Reviews

Janelle Monae
Dirty Computer

(Atlantic)

7/10

Janelle Monáe has inhabited an alternate creative universe since 2007’s ‘Metropolis: Suite I (The Chase)’, the EP that first introduced her android alter-ego Cindi Mayweather. Refracted through the prism of Afrofuturism, the Atlanta-based artist’s imagination thrived, and her output set progressively higher benchmarks, first with 2010’s acclaimed debut-proper ‘The ArchAndroid’ and then 2013’s exquisite ‘Electric Lady’. For her next challenge, Monáe’s chosen to strip away the artifice and reveal her true self; a task she reportedly found so daunting that she deferred it as long as possible (though you’d imagine that burgeoning acting career diverted her attentions too).

And yet, as is implicit in its title – and in double entendres like ‘Take A Byte’ – ‘Dirty Computer’ isn’t quite the volte face you might be bracing yourself for. Monáe’s creative domain remains impressively high-concept, as demonstrated by the record’s billing as an “emotion picture”, delivered as part of a package with “an accompanying narrative film.” Even putting these immaculately styled and choreographed visuals to one side, the eponymous opening track lays bare the scale of her ambitions, its laidback groove carrying an extremely rare cameo from Brian Wilson and his balmy, multi-tracked harmonies. Meanwhile, the spectre of Monáe’s late-mentor Prince hangs over the openly-nostalgic ‘Kiss’-lite funk of ‘Make Me Feel’ and in the ‘Let’s Go Crazy’-aping synth bursts on closing track, ‘Americans’.
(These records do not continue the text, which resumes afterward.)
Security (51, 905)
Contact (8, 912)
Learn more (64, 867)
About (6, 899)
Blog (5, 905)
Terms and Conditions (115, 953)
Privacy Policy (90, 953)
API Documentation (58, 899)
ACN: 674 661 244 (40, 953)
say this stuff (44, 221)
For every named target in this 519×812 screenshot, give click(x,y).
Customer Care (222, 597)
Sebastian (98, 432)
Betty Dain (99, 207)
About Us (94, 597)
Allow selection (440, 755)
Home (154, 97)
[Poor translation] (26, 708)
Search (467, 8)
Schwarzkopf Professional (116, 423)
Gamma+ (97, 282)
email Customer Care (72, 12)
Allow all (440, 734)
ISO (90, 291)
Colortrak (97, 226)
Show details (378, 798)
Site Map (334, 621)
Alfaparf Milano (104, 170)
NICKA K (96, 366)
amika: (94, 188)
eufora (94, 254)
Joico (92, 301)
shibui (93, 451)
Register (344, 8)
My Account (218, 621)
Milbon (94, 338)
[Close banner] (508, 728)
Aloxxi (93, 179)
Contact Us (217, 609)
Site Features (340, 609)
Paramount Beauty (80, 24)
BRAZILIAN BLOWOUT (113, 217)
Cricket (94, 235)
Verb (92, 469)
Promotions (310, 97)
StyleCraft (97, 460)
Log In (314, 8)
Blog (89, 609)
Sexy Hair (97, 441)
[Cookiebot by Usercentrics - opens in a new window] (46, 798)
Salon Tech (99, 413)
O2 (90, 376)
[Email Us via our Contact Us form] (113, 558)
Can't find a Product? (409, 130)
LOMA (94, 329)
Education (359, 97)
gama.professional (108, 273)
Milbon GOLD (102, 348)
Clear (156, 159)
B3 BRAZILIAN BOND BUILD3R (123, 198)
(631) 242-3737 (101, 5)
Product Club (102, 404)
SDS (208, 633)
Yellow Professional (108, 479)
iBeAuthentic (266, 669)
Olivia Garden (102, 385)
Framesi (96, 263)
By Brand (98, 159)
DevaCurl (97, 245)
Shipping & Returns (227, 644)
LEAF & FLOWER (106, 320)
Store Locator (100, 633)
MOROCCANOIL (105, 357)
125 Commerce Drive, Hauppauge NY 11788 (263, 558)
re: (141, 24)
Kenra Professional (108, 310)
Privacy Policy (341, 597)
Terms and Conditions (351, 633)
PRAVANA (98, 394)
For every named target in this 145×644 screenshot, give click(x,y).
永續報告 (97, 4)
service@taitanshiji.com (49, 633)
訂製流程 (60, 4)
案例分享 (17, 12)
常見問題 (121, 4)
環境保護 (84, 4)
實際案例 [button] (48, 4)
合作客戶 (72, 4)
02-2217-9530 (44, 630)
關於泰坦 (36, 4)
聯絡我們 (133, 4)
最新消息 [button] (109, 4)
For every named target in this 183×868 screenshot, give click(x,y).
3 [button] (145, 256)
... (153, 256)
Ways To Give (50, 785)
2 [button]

Prince’s influence is felt much more effectively in the record’s celebration of sexuality and gender fluidity, be that in the interchangeable pronouns and carpe diem messaging powering ‘Crazy, Classic, Life’, or in demands to be “screwed like an animal” in the 80s-flavoured Zoe Kravitz-duet ‘Screwed’. The latter segues impressively seamlessly into the slick, orchestral hip hop of ‘Django Jane’, celebrating female and black excellence via bars like, “Black girl magic, y’all can’t stand it.” Meanwhile, the celebratory middle-section is concluded with the album’s weakest and strongest tracks respectively (clunky Pharrell duet ‘I Got The Juice’ versus ‘I Like That’, which mixes defiant messaging with a dreamy mix of trap and R&B).

It’s interesting that Monáe was so reticent to reveal more, particularly as the concessions she’s made don’t result in a more candid depiction of her personality. As a listener, you come away from the record with a strong grasp of her politics around race, gender and societal inequality (see the spoken word samples on ‘Americans’ and soundbites like, “This pussy grabs back,”) but little sense of any emotional vulnerability. Still, as complex, agenda-pushing pop goes, ‘Dirty Computer’ is undeniably impressive.